#### TEXT BLOCK
'Supercharge II' was the British breakthough of the Tebaga gap in south-eastern Tunisia by Lieutenant General Sir Bernard Freyberg’s New Zealand Corps to complete the 'Pugilist-Gallop' outflanking movement round the southern end of the Mareth Line by General Sir Bernard Montgomery’s British 8th Army (26/31 March 1943).
The Tebaga gap is a low mountain pass located in rough rocky broken country giving entry to the inhabitable coastal plain to the north and east from much less hospitable desert-dominated terrain of southern and south-western Tunisia. The pass separates the Matmata hills to the east running approximately north/south from the Djebel Tebaga hills, another line of high ground to the west of the gap running east/west. The combined terrain of the region about the pass was of critical importance in the middle stages of the Tunisian campaign.
########
#### EXCERPTED RECORDS
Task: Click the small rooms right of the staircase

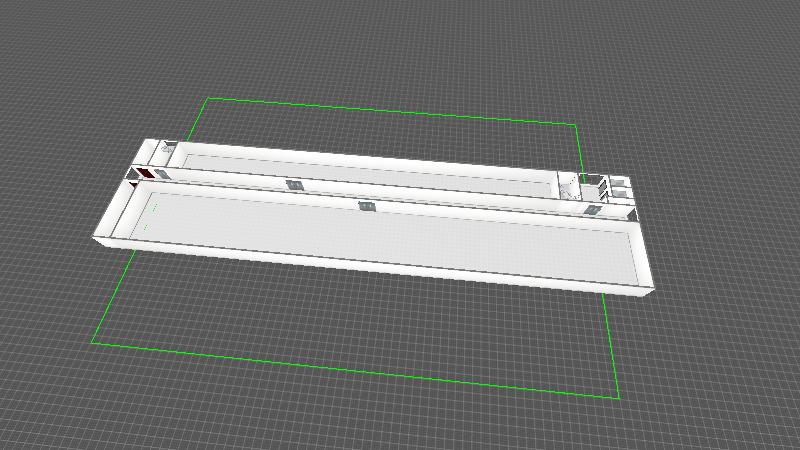Action: click(x=620, y=185)
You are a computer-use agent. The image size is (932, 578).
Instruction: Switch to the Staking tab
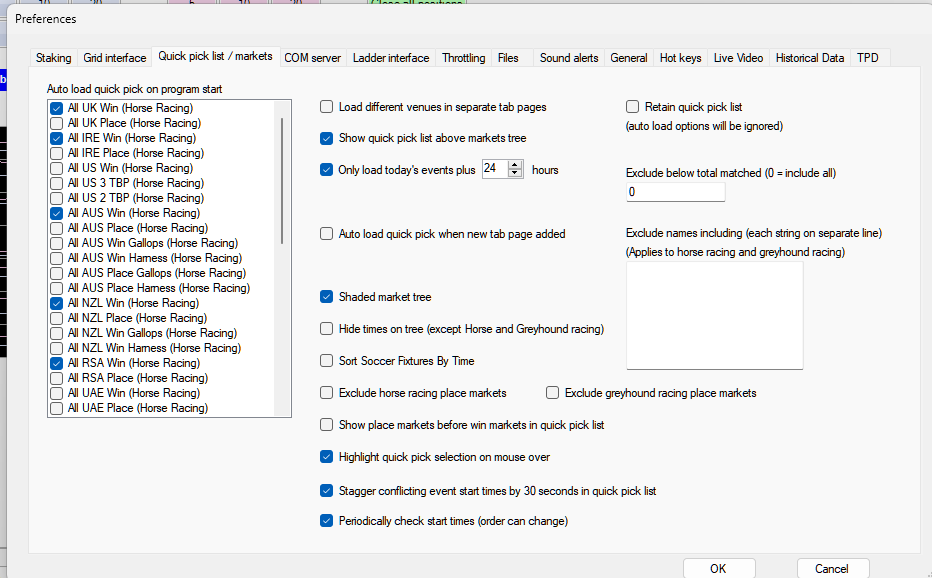(x=54, y=58)
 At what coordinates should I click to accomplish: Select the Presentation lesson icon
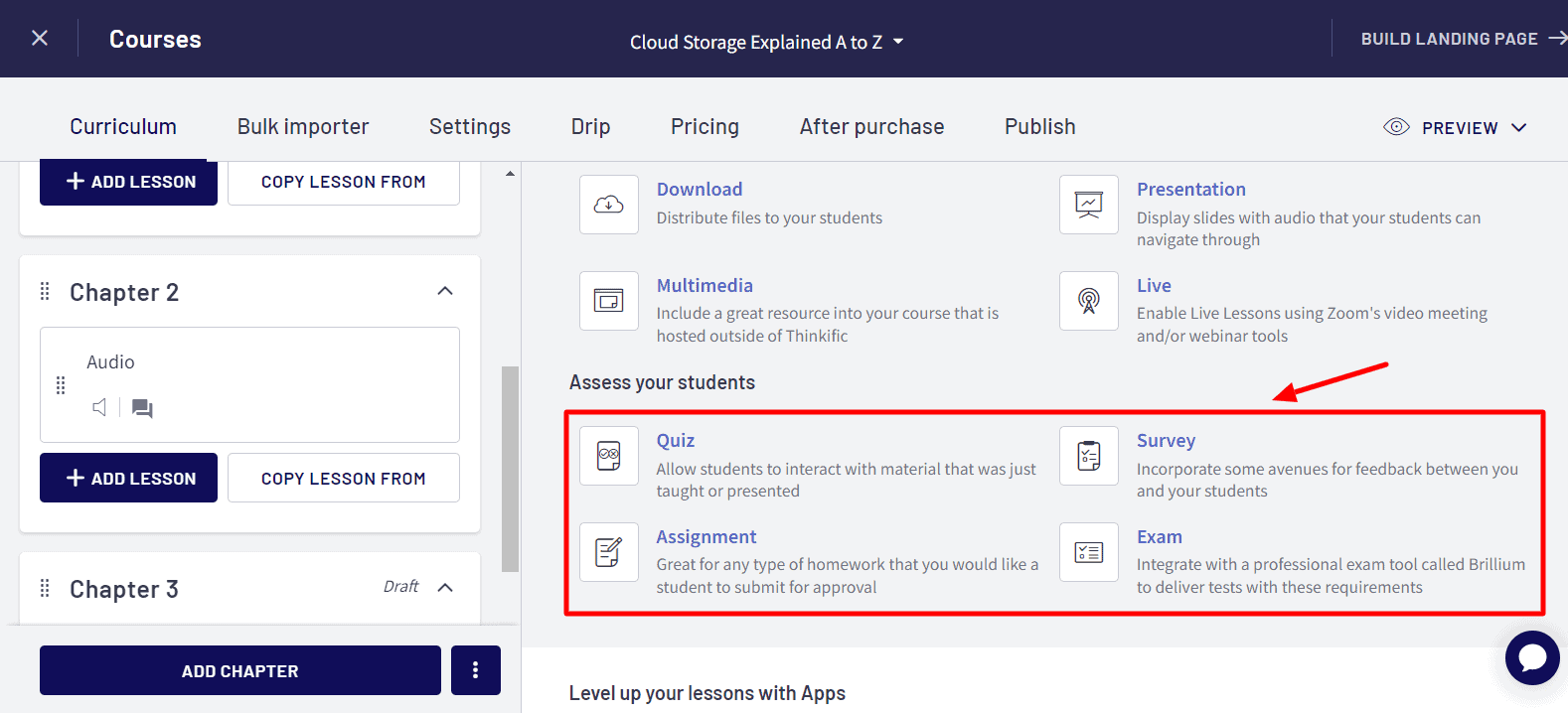coord(1088,205)
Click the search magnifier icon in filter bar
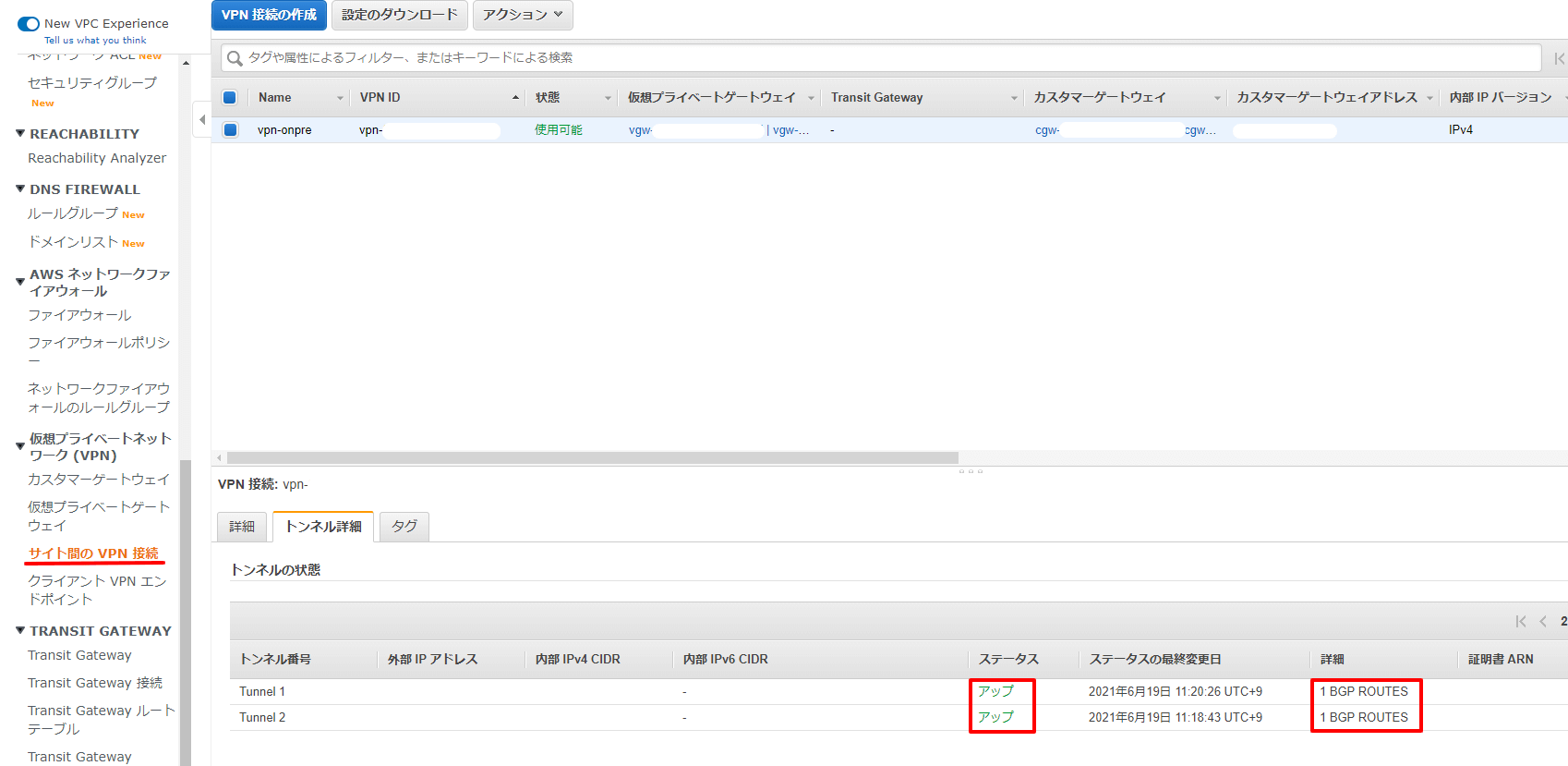 (x=235, y=58)
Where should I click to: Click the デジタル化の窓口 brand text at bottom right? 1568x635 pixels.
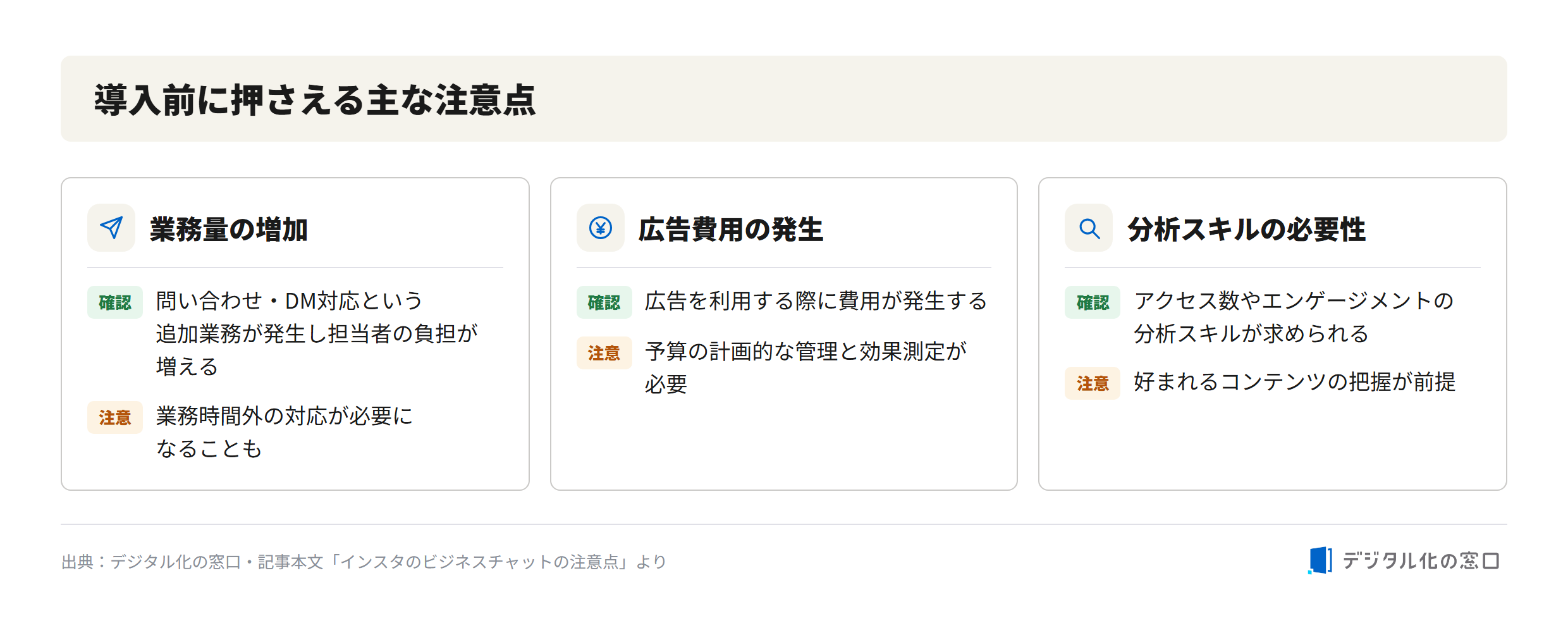[x=1420, y=561]
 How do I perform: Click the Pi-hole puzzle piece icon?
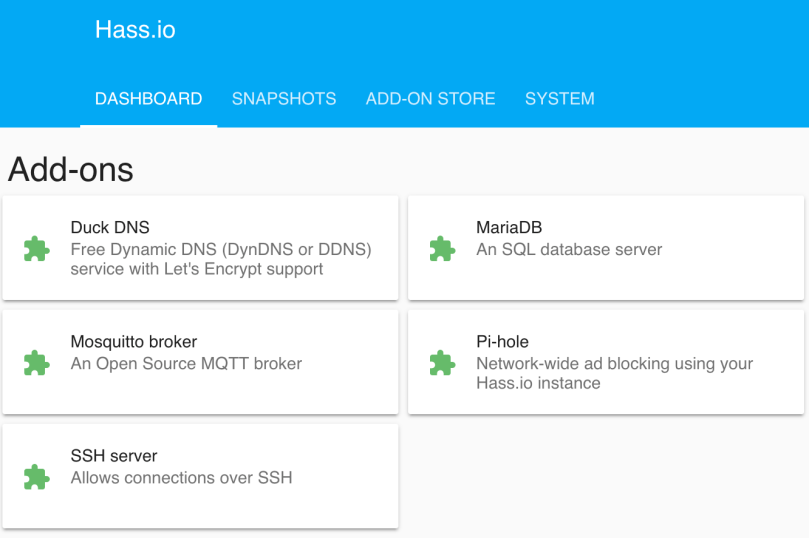pyautogui.click(x=442, y=363)
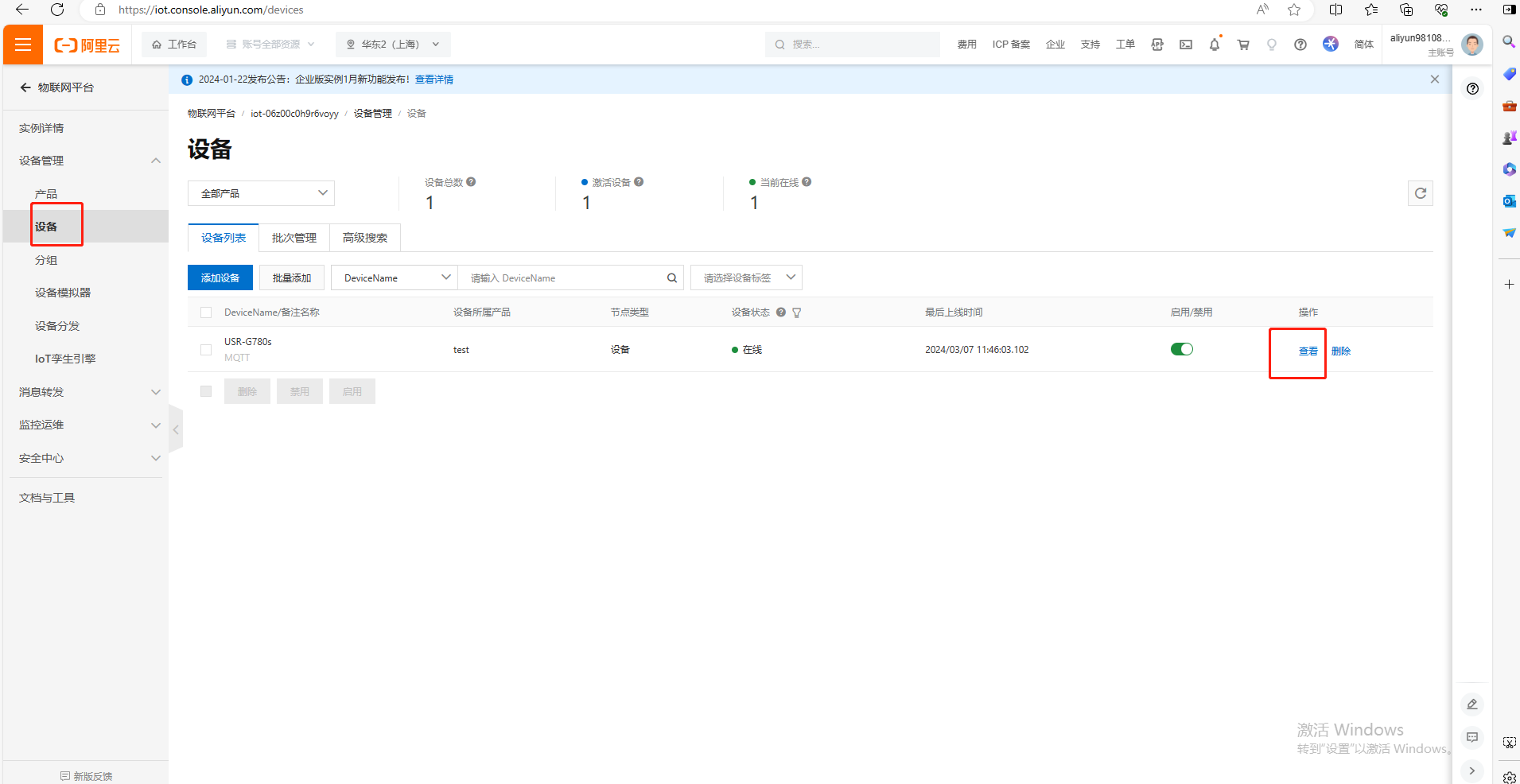Disable the USR-G780s device toggle
This screenshot has height=784, width=1520.
pos(1181,349)
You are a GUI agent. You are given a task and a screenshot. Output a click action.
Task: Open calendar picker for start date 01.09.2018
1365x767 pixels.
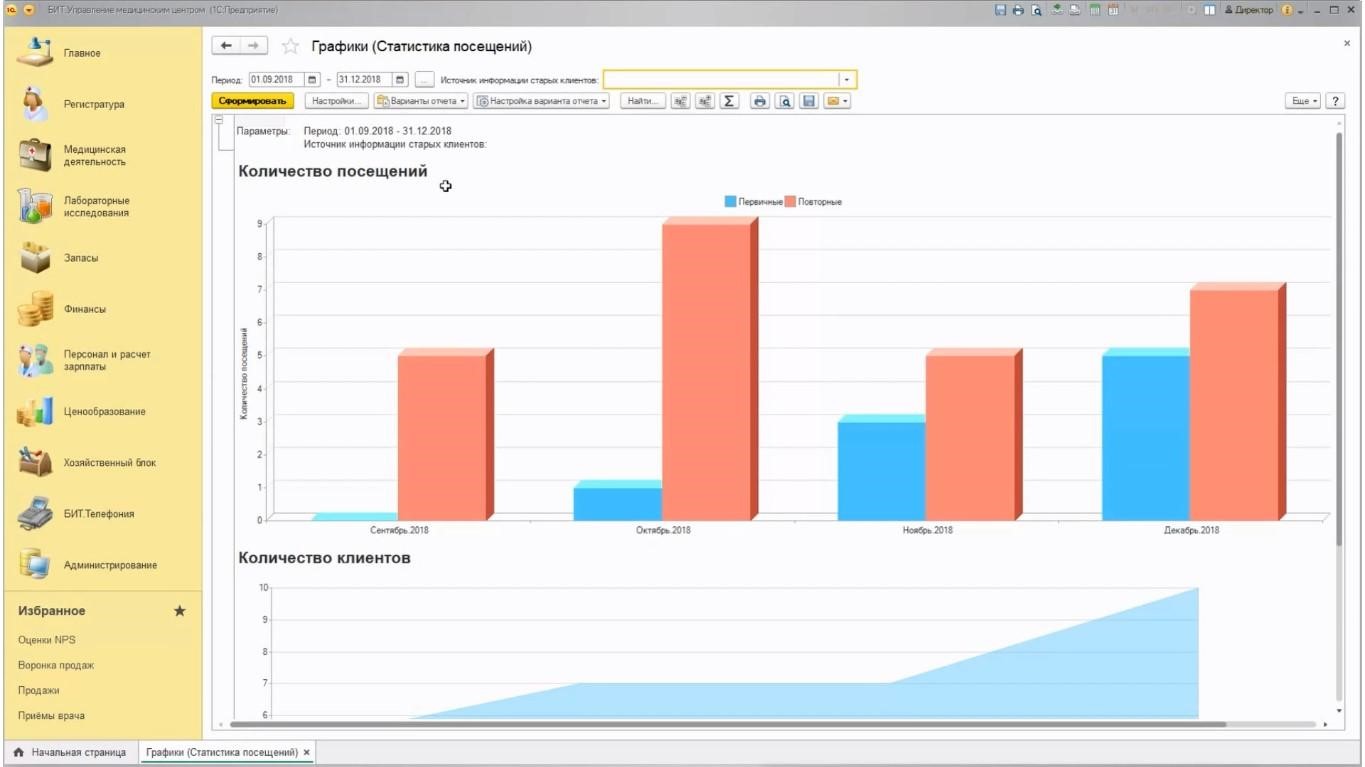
########
TASK LIST -
[A] According to the Supercharge II passage, which hills lie to the east of the Tebaga gap?
[B] Carry on the Supercharge II passage from its final sentence.

RESULTS OF THE EXERCISE -
[A] The Matmata hills.

[B]
The original plan devised by Montgomery for the Mareth Line battle had been for Lieutenant General Sir Oliver Leese’s British XXX Corps to make a frontal breakthrough of the Mareth Line defences, which were held by the Italian forces of Generale di Corpo d’Armata Paulo Berardi’s XXI Corpo d’Armata and Generale di Corpo d’Armata Taddeo Orlando’s XX Corpo d’Armata, by which time the New Zealand Corps (Freyberg’s own New Zealand 2nd Division, Brigadier C. B. C. Harvey’s British 8th Armoured Brigade and Général de Division Philippe François Marie Jacques Leclerc de Hauteclocque’s Free French Force 'L') would have completed a 120-mile (195-km) flank march to reach and break through the Tebaga gap (held by Generale di Divisione Alberto Mannerini’s Raggruppamento Sahariano) to debouch into the coastal plain of southern Tunisia and so take Gabès, thus cutting the lines of communication to (and also line of retreat for) Generale d’Armata Giovanni Messe’s Axis 1st Army as it pulled back from the Mareth Line.
'Pugilist-Gallop' failed as such on 22 March when the XXX Corps could not drive through the Mareth Line and the New Zealand Corps could not break through the Tebaga gap in the face of determined counterattacks by Generalmajor Hans Georg Hildebrandt’s 21st Panzerdivision and Generalmajor Kurt Freiherr von Liebenstein’s 164th leichte Afrikadivision.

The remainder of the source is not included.